Tsukasa had walked about the room several times, throwing his coat across the back of a sofa, fixing the hands of a grandfather clock to the wrong time, opening and closing various closet doors in a steady rhythm. Meanwhile, the maid had continued her story, and her voice had lost its sickly sweet lilt in the telling and become a much truer, rounder tone.
"The girl he chose would have rather lived on a farm than in a castle. But the prince was determined to make her his, and so he captured her and locked her in a tower. She tried to escape so many times, even though she had everything she could ever wish for in the fancy rooms of the palace. The prince visited her every day to talk to her and make sure she was happy, but she wasn't, and he didn't understand why.
"Finally he gave up and let her go," the maid said softly. "And the girl was happy as she always was, and free, but she found herself lacking something. Then she realized that the one thing she truly missed was the prince. All the things he'd offered her meant nothing, but seeing his face every day and talking to him had become something precious to her. So even if the prince had let her go," she said softly, "she found she couldn't let him go. So back to the palace she went... just to see him again."
The silence after her words seemed long and pronounced. Tsukasa was kneeling on the floor examining the pipes running from the walls to the heating vents, the maid still scrubbing the floor just in back of him. For a long moment, nothing seemed to move or even breathe in the room.
"Can I see that rag a moment?" Tsukasa asked.
"Huh?" The maid was surprised. "Sure..." She stretched forward to pass it over his shoulder. With a single, deft movement, he draped it over the mouth of one of the heating pipes.
"That should do it," he said.
And he reached back.
His whole body turning, in one movement, he grabbed the maid's wrist - pulled her in to meet him - a hand on her waist - supporting her - her body going limp - the warmth of his arms - the strength of his muscles - so tense - oh god it felt like it had been so long --
two sets of eyes meeting for just a moment, just a flash of recognition, a confirmation -
and oh how he kissed her then - his lips - his breath - his hands holding her whole body so close, ever closer, closer, like he never wanted to be even a breath away from her ever again... her hands found their way into his hair... her eyes welled with tears.... but not tears of fear, tears of joy and relief ... and how well she kissed him back...!
"How did you..?" he began to say.
"Shh, kiss me more," she begged. And he did.

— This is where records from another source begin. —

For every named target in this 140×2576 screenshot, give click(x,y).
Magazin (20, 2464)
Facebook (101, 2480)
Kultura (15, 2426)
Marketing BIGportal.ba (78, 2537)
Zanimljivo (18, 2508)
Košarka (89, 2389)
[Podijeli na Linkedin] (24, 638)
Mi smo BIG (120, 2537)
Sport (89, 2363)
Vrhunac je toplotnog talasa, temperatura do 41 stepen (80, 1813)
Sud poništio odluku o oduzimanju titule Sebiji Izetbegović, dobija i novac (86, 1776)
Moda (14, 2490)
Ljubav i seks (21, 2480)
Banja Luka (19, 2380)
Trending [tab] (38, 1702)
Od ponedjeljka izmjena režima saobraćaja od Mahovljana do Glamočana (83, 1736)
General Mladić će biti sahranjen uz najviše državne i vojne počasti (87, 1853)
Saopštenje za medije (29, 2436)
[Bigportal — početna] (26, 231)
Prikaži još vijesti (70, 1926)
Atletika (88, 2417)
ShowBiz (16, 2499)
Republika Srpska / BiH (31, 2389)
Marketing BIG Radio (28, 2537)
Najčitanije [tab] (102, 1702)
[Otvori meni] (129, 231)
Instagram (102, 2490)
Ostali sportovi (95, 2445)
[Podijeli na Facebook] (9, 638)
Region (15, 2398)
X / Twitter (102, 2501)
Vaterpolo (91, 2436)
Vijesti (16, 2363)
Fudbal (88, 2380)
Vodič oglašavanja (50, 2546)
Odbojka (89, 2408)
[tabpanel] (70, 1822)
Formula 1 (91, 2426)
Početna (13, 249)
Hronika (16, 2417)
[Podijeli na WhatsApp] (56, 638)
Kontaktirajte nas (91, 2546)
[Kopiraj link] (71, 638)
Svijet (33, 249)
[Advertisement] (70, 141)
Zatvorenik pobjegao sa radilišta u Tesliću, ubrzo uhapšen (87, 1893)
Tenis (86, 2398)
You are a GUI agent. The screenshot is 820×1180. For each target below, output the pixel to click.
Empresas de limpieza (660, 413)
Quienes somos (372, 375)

"Oh, I think it's relevant," Shigeru said, a wicked glisten in her eye. "Do you know what your company lacks, oba-sama? Besides the oil holdings you desperately tried to get at through me, that is," she couldn't help adding slyly.
Shigeru smiled cattily. "Perspective," she said.
"I beg your pardon?" Kaede asked.
"Consider the Prince of Wales," Shigeru went on. "Not particularly well-liked, rather distanced from the population. Rather ineffective as a figurehead, really. But what was the turning point then? When he found a girl with no ties to the royal house, someone simple but beautiful in her simplicity, and began to woo her with everything he had.
"Of course, the problem there was that Diana became more popular than Prince Charles did," she sighed, grinning. "But I suppose that's the risk you run as royalty. You can stay happy with the familiar faces of the royal court and be liked for what you are instead of who you are. Or you can do something that will make the world frown on you. But in the case the world accepts, those who frown on you will be the bigger fools in the public eye.
"And the bigger fool, obasama, is what I think you run the risk of becoming."
Kaede leaned over the table, glaring. "You talk a good deal, young O'okawahara-san. But do you think I truly believe this is part of some sort of executive training?"
Shigeru's eyes widened. "I'm sorry?"
The woman's brow furrowed in disgust. "I know what you are trying to say," she said in a contemptuous voice, a fist under the table tightening, red nails cutting into flesh. "You are talking about my son and Makino Tsukushi, aren't you?"
"Makino..." When he finally caught his runaway breath, he clutched her tight, buried a hand in her hair, whispered her name. "How on earth did you get here?"
"I wanted to see you," she said simply.
The hot pressure of his hands on her back, her hair, ever-strengthened. "Are you okay? Are you safe? Did they do anything to you?" he questioned repeatedly.
"I'm fine, I'm fine," she whispered.
"I'd have killed them all if they'd dared touch you," he growled.
"Doumyouji..." she laughed lightly. "Don't get violent without a reason."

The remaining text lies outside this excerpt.